_DATA SHOWN_:
* BEGIN *

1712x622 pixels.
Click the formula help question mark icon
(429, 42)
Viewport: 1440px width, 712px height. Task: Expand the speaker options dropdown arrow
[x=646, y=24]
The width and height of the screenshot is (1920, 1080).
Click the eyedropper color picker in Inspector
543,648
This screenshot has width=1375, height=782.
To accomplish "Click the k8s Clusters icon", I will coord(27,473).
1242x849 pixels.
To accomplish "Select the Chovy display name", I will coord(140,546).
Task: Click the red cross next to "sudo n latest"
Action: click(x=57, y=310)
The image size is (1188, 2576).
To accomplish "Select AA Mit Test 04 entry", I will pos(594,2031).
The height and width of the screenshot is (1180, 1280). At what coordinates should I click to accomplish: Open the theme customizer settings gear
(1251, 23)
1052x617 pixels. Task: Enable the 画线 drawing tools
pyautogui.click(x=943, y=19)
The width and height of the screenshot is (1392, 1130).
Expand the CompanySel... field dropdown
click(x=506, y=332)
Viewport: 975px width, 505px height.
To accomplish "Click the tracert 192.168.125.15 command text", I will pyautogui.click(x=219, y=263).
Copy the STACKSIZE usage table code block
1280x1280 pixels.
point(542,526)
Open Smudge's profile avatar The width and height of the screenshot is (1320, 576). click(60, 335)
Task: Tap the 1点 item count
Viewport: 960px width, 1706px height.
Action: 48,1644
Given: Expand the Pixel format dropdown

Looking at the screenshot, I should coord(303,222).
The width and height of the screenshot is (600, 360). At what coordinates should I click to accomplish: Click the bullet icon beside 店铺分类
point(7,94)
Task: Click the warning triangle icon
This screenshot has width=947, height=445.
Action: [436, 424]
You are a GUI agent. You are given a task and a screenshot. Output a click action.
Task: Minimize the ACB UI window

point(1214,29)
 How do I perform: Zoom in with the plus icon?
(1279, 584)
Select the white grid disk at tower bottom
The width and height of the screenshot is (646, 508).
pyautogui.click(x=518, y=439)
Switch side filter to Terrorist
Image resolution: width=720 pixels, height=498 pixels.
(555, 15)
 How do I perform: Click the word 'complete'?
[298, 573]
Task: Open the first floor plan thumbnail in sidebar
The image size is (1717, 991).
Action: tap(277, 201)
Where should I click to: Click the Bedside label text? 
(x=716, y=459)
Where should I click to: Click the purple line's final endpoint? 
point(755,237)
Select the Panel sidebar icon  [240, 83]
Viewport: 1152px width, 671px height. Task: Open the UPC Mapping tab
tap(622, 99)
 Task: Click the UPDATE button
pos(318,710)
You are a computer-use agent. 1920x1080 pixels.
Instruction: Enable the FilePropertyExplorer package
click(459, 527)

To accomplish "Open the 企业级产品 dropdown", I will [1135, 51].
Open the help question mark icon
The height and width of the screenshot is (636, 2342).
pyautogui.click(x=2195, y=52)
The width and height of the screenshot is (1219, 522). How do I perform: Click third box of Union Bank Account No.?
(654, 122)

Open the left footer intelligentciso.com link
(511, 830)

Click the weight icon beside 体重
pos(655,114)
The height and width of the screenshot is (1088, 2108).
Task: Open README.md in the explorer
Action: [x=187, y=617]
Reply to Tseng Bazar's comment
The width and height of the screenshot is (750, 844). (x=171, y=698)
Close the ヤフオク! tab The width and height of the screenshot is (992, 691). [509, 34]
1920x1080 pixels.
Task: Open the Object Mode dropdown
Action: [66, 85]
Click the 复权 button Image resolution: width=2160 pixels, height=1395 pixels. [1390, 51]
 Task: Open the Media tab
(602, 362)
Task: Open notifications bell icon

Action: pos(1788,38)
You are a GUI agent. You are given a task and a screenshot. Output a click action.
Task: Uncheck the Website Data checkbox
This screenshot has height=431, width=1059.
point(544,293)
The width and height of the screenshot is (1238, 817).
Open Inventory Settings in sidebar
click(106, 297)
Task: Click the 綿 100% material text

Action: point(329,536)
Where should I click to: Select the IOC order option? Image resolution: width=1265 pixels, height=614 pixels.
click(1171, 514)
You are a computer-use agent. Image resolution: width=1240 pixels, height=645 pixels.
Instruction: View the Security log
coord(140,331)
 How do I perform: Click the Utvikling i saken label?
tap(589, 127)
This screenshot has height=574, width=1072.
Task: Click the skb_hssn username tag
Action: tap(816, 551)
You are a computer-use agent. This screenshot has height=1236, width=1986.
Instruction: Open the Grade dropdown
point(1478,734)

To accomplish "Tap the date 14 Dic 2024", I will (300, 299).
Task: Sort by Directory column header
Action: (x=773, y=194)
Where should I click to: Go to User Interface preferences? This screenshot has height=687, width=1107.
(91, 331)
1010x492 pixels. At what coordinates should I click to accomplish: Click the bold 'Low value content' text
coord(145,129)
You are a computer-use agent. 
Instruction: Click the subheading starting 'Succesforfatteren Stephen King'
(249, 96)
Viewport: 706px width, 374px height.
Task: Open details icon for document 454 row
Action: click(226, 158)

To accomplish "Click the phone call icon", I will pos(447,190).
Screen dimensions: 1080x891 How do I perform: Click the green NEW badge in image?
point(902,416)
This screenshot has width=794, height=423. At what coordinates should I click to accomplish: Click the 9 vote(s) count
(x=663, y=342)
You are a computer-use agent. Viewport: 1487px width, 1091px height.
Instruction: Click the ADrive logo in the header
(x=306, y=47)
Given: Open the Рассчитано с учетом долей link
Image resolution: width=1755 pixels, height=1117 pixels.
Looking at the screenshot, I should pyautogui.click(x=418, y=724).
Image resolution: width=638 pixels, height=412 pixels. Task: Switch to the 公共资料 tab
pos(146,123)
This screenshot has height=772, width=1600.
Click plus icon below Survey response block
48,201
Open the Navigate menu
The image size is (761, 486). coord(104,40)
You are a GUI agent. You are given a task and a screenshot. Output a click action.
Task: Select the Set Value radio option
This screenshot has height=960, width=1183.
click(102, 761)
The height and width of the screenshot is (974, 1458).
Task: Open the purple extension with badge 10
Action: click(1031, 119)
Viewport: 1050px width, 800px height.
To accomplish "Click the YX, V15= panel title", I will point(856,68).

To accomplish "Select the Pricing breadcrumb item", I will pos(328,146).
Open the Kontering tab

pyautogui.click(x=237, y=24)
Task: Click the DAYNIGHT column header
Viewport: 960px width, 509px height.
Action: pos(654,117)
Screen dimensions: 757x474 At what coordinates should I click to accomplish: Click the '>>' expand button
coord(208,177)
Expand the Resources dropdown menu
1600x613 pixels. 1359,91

* END *

_INSTRUCTION_:
Locate every line in the lines above that contains the word "beside", and copy each one.

_OUTPUT FOR THIS EXERCISE_:
The width and height of the screenshot is (600, 360). At what coordinates should I click to accomplish: Click the bullet icon beside 店铺分类
Click the weight icon beside 体重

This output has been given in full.